To establish an easement by prescription, the party making such a claim has the burden of proof. The elements of prescription are (1) possession that is in the right of the party claiming possession and not another, (2) possession that is public, continuous, exclusive, uninterrupted and peaceable, and (3) possession accompanied by a claim of right. OCGA § 44-5-161. Possession of property in conformance with these elements for 20 years confers good title by prescription to the property. OCGA § 44-5-163.
In a recent case, Talboy v. Dukes (__ Ga. App. __, October 4, 2023; A23A1068), the Georgia Court of Appeals examined the definition of “public” possession. The dispute in question revolved around an underground sewer line that extended into an adjacent property. The Court determined that the party seeking an easement could not establish public possession since the sewer line was underground and therefore not visible to the public.
In order to determine the meaning of “public“, the Court looked up its definition in the dictionary. According to Black’s Law Dictionary, the term “public” encompasses the definition of “notorious”. “Notorious possession” is defined as a type of possession that is so visible that it is generally known and discussed by the public or people in the surrounding area. Possession or the act of holding something that has such noticeable features that the owner may be presumed to have knowledge of it and its scope. This definition was taken from the 6th edition of Black’s Law Dictionary, published in 1990.

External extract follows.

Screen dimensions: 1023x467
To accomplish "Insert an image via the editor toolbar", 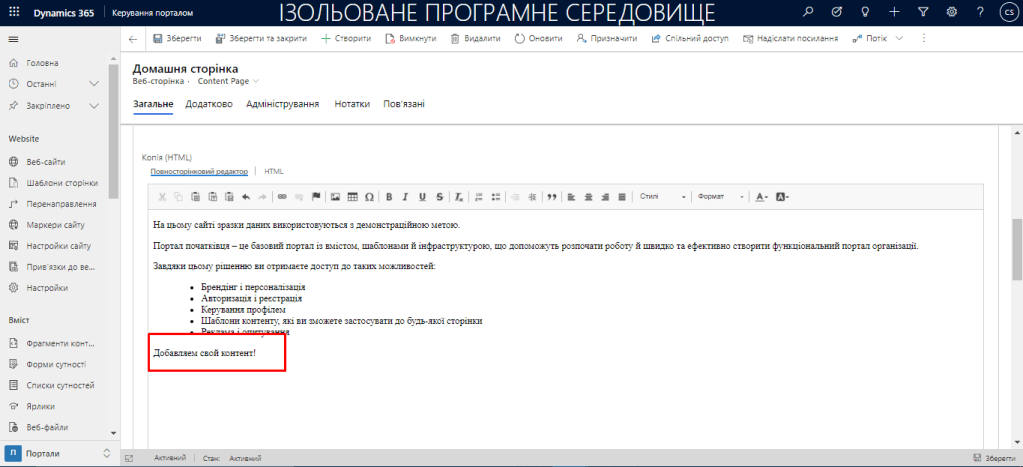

Applying this definition to adverse possession, the Court reasoned that the claimant could not show that the property was “so conspicuous that it is generally known and talked of by the public or the people in the neighborhood” or had “such elements of notoriety that [the Claimant] may be presumed to have notice of it and of its extent.”
The law regarding obtaining title to land by adverse possession can be abstract and confusing, but Talboy provides clarity regarding how to apply the requirement of public possession in the real world. Please call us at 404-382-9991 to discuss any questions you have about an easement or adverse possession.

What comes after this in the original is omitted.